El Centinela

Érase un viejo pequeño pueblito, presidido por un castillo aún más viejo. Tanto el pueblo como el castillo eran muy aburridos, porque raramente pasaba alguien cerca de ellos, hasta que un día llegó un mensaje del rey de la nación informando que en la corte se habían recibido noticias de que Dios en persona iba a venir a su país,
si bien aún no se sabía qué ciudades y zonas visitaría. Pero era probable, o al menos posible, que pasara por este pueblito. Por lo cual, por si acaso, el pueblo y el castillo debían prepararse para recibirle tal y como Dios se merecía.
Esto trastornó de entusiasmo a las autoridades, que mandaron reparar las calles, limpiar las fachadas, construir arcos triunfales, llenar de colgaduras los balcones. Y, sobre todo, nombraron centinela al más noble habitante de la aldea. Este centinela tendría la obligación de irse a vivir a la torre más alta del castillo y desde allí avizorar constantemente el horizonte, para dar lo antes posible la noticia de la llegada de Dios.
El centinela recibió el encargo con orgullo: jamás en su vida había hecho algo tan importante. Y se dispuso a permanecer firme en la torre.
-¿Cómo será Dios?, se preguntaba a sí mismo. ¿Y cómo vendrá? ¿Tal vez con un gran ejército? ¿Quizá con una corte de carros majestuosos? En este caso, se decía, será fácil adivinar su llegada cuando aún esté lejos.
Durante las veinticuatro horas del día y de la noche no pensaba en otra cosa y permanecía en pie y con los ojos abiertos. Pero, cuando hubieron pasado así algunos días y noches, el sueño comenzó a rendirle y pensó que tampoco pasaría nada si daba unas cabezadas.
Y pasaron los días, las semanas, y la gente del pueblo regresó a su vida diaria y comenzó a olvidarse de la venida de Dios. Hasta el propio centinela dormía ya tranquilo las noches enteras.
Siguió pasando el tiempo e incluso los años. Ya nadie en el pueblo se acordaba de aquel anuncio para nada. Incluso con el tiempo, la población fue desfilando, hacia tierras más prósperas. Se quedó solo el centinela, aún subido en su torre, esperando, aunque ya con una muy débil esperanza. Entonces el centinela comenzó a pensar: 
-¿Para qué va a venir Dios? Si este pueblo nunca tuvo interés alguno y ahora vacío, mucho menos. Y si viniera al país, ¿por qué iba a detenerse precisamente en este castillo tan insignificante?

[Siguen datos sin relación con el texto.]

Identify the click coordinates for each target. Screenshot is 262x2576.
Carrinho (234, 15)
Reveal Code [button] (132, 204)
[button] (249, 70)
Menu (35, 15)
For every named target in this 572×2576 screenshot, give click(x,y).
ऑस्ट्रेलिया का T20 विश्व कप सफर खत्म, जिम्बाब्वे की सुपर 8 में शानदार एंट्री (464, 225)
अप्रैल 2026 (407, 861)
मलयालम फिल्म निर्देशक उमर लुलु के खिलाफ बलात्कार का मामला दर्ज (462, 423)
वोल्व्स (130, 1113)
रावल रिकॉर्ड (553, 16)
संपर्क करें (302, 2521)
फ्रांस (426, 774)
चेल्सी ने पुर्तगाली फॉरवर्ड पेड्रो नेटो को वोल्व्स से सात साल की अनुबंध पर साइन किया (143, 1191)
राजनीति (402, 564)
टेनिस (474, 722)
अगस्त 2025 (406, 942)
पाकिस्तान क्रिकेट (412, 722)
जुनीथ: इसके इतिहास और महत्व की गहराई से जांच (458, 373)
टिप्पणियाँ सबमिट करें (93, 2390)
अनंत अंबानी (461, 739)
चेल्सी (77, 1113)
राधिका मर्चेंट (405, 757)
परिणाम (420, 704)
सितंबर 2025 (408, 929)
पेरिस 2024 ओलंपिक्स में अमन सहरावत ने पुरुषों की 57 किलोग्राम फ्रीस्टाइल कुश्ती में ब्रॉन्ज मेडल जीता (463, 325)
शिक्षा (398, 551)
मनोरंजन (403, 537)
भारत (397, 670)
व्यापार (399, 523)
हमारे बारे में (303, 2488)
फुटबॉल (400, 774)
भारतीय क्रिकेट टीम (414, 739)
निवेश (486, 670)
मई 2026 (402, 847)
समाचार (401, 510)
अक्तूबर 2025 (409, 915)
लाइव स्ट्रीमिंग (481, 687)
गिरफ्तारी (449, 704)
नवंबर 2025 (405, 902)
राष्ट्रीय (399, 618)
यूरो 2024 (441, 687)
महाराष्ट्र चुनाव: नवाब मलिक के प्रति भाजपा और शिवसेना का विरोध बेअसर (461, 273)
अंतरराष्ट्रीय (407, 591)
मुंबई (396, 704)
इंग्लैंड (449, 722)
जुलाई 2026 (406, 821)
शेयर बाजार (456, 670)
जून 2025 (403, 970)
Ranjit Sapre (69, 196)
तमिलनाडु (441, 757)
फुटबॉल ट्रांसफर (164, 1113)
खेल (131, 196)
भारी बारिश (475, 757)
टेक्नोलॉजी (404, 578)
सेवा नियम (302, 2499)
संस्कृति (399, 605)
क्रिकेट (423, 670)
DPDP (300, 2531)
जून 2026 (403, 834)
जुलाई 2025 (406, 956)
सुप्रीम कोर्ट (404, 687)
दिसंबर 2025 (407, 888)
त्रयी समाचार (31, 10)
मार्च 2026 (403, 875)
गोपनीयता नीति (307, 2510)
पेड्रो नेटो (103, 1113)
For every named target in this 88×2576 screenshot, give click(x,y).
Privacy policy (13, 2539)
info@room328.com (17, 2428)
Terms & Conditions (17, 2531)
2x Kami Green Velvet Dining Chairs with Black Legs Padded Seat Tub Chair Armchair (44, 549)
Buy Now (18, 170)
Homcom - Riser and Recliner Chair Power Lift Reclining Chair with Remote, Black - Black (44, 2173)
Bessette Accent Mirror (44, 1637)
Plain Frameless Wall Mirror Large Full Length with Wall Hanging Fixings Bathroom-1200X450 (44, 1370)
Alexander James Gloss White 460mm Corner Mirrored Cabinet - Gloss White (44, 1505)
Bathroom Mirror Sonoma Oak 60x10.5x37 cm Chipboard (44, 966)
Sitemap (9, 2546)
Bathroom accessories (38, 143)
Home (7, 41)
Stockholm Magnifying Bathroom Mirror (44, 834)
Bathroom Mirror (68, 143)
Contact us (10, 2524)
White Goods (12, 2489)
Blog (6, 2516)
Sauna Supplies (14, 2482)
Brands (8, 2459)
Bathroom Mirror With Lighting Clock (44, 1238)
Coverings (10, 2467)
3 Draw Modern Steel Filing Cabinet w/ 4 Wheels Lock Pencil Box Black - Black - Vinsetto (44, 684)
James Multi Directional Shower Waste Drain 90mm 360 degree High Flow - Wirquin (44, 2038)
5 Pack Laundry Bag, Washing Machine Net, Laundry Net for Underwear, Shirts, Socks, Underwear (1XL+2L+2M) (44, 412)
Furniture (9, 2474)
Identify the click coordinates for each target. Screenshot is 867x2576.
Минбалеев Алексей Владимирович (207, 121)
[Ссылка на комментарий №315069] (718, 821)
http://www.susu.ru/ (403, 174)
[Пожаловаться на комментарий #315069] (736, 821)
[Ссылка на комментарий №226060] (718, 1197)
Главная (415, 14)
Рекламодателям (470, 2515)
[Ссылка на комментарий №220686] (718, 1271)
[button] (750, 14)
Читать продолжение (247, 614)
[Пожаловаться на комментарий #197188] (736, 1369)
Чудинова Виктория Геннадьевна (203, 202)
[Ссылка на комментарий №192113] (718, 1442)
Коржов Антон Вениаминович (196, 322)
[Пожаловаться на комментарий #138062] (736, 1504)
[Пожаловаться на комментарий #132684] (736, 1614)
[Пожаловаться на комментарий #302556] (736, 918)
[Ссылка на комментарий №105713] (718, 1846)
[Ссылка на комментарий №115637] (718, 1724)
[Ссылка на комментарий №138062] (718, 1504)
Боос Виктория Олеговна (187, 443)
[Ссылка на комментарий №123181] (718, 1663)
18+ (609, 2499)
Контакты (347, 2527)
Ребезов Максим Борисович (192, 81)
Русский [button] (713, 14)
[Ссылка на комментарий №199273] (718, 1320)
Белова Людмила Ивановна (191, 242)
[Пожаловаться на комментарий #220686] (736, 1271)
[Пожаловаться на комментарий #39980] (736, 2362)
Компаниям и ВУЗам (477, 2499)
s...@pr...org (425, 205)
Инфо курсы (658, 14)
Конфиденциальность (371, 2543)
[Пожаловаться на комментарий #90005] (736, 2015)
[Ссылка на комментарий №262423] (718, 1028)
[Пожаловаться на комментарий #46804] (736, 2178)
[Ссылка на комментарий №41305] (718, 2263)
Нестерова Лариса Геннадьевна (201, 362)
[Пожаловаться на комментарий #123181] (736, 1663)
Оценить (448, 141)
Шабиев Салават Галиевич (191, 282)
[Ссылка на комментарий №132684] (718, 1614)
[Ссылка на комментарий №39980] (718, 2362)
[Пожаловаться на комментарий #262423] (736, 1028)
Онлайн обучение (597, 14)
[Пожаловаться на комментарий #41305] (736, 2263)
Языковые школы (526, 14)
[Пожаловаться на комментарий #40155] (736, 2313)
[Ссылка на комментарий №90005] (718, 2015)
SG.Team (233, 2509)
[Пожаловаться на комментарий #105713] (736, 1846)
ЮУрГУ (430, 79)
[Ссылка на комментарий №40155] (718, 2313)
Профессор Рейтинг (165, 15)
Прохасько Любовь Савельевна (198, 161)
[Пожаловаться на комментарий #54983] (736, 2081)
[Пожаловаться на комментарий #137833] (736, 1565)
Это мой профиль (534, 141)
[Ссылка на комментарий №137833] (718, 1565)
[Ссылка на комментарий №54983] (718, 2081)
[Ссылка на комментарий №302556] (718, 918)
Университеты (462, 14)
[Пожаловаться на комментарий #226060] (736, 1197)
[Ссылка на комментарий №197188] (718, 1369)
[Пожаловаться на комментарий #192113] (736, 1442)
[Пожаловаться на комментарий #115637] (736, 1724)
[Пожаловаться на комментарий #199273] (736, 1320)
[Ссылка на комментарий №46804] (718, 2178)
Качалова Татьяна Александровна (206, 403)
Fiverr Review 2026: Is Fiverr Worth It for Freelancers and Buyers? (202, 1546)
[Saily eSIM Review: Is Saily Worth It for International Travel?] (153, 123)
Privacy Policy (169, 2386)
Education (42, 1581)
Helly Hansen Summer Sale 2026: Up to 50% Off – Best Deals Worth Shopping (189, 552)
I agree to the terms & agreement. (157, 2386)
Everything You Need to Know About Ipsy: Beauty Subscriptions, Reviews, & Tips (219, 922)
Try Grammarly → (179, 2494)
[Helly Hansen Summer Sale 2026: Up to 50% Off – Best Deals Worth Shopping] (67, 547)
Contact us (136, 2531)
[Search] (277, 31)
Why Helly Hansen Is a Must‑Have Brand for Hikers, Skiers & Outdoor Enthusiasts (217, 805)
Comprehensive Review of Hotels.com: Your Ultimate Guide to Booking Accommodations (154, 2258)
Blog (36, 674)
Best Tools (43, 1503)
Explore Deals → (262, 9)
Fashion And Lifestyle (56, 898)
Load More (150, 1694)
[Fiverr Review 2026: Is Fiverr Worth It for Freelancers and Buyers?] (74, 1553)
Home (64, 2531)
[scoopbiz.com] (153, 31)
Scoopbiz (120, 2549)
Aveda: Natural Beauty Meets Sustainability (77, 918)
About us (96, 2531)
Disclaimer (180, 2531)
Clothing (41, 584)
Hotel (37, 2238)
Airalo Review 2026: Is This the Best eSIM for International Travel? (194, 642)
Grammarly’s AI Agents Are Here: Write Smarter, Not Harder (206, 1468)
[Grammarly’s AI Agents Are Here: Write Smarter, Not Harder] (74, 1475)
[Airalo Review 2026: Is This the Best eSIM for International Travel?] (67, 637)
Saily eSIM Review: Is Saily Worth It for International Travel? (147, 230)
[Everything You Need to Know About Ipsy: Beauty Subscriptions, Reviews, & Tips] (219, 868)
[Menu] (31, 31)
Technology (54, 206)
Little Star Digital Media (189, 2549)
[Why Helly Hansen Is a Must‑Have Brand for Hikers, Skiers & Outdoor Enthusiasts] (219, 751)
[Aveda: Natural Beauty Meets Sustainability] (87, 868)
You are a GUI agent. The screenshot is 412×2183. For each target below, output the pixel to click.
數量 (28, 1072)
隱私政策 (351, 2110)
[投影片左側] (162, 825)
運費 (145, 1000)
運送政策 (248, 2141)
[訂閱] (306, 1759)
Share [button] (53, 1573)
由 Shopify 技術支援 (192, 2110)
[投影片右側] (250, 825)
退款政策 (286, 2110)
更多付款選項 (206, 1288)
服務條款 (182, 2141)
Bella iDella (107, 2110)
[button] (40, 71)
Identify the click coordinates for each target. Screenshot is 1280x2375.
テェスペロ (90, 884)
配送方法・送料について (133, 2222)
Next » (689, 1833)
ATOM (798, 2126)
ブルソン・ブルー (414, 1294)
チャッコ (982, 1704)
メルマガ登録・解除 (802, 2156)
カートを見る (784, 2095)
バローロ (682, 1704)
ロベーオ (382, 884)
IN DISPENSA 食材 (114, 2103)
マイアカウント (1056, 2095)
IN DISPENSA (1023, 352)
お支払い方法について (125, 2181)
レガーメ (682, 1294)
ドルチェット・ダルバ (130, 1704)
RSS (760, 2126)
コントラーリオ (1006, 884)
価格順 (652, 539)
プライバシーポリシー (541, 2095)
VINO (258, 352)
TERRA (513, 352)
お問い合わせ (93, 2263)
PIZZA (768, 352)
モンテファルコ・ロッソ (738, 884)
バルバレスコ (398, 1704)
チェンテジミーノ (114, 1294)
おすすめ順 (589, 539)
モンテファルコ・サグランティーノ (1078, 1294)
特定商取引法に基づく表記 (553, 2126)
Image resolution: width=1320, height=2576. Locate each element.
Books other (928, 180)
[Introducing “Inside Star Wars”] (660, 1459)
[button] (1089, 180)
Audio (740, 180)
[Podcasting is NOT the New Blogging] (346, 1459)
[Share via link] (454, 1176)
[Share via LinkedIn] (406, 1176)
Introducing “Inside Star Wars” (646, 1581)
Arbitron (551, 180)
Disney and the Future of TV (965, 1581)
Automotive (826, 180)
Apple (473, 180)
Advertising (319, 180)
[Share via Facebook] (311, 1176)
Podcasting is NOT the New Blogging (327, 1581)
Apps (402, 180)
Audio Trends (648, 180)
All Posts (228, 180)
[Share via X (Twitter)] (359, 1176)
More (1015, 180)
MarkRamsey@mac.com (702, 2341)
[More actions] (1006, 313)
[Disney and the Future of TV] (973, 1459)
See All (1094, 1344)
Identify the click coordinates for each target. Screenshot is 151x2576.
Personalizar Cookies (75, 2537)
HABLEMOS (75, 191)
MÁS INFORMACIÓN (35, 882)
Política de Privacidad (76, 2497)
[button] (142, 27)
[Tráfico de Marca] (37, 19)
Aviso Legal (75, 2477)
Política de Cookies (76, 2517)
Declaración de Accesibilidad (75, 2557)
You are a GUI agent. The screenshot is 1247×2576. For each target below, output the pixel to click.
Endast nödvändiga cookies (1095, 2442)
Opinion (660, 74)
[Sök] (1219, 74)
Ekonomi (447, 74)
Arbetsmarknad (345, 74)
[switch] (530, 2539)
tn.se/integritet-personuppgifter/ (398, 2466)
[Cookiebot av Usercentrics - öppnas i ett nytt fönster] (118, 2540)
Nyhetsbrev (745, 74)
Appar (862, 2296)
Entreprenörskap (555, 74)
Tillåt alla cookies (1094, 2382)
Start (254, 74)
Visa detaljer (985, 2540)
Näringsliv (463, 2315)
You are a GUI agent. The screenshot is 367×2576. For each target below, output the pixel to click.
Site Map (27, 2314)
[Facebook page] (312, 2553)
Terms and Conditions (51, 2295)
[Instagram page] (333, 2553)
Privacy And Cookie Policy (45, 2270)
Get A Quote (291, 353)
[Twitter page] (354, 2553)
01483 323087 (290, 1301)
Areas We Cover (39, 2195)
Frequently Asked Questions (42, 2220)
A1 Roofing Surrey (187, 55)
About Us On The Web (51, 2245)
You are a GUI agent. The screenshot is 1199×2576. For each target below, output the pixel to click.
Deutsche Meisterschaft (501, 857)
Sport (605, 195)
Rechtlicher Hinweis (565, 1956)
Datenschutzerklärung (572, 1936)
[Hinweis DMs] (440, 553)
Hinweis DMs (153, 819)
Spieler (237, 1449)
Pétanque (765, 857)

Pero, como a él le habían dado esa orden y como esa orden le había levantado la esperanza, su decisión de permanecer era más fuerte que sus dudas. Hasta que un día se dio cuenta de que había pasado tanto tiempo que sus ojos se iban cerrando, que ya apenas veía y que la muerte estaba acercándose, por eso no pudo evitar llorar. Entonces, justo en ese momento, oyó una voz muy tierna que decía:
-Pero ¿es que no me conoces?
Entonces, el centinela, aunque no veía a nadie, estalló de alegría y dijo: 
-¡Oh, ya estás aquí! ¿Por qué me has hecho esperar tanto? Y ¿por dónde has venido que yo no te he visto?
Y con mayor dulzura, la voz respondió:
-Siempre he estado cerca de ti, a tu lado, más aún: dentro de ti. Has necesitado muchos años para darte cuenta. Pero ahora ya lo sabes. Este es mi secreto: yo estoy siempre con los que me esperan y sólo los que me esperan, pueden verme. 
Entonces el alma del centinela se llenó de alegría. Y viejo y casi muerto, como estaba, volvió a abrir los ojos y se quedó mirando, amorosamente, al horizonte.